This post comes from Hemmings Blog
From England comes news that the Austin-Healey endurance car that averaged 148.13 miles per hour over 1,000 kilometers last year is officially in the record books. After 12 months’ deliberation, the Federation Internationale l’Automobile (FIA) and Britain’s Motor Sports Association (MSA) have certified that the car set 17 records, 11 national and 6 international.
The records were set in November 2009 at the at Millbrook proving ground in Bedfordshire, U.K. The car, put together by Healey racing experts Denis Welch Motorsport, was a replica of a Healey 100S, the same model that Donald Healey and his team used to set records at Bonneville in 1954. “The ambition was to beat the non-supercharged four-cylinder records set by the Healey works team in 1954 at 132.81 MPH. So, mission accomplished,” the organizers said.
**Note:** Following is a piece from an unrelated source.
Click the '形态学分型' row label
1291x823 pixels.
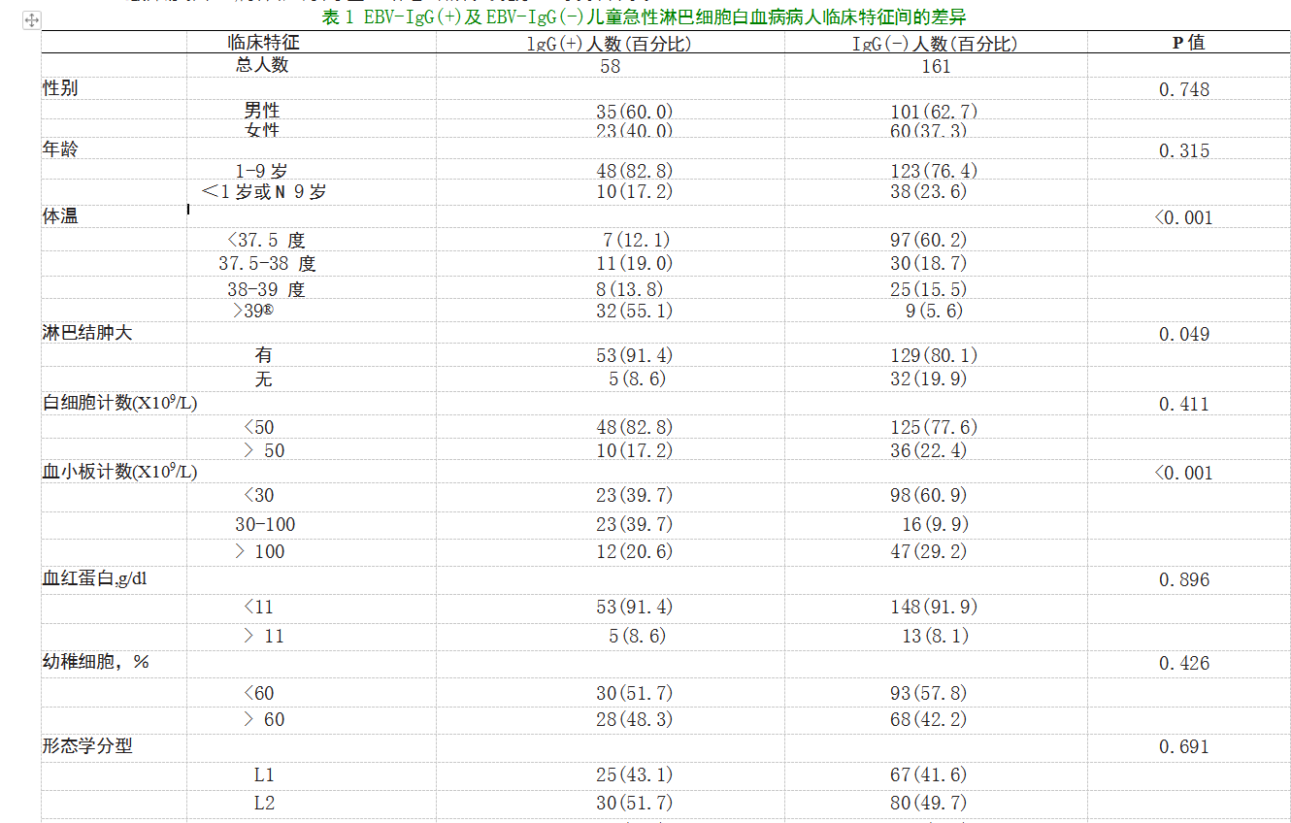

From the official Healey Endurance Car website:
"The car had a trouble-free run with three scheduled pit stops and was driven by owner Martyn Corfield and Engineer Jeremy Welch in four stints of one hour each.
A further pit stop was made after Martyn spun across the track at 150 MPH by the damp surface from the previous days torrential rain and howling gales.
After such a mind-numbing moment, he was still able to gather the car, losing no speed, and after a safety check, carry on unabated to the next scheduled stop.
Points and condenser were used and a lot of old technology in keeping with its traditional heritage, a lot of hard work and effort was put into building this car by the Denis Welch Motorsport team and as no one had done this for 55 years, painstaking research and commitment to detail were a high priority."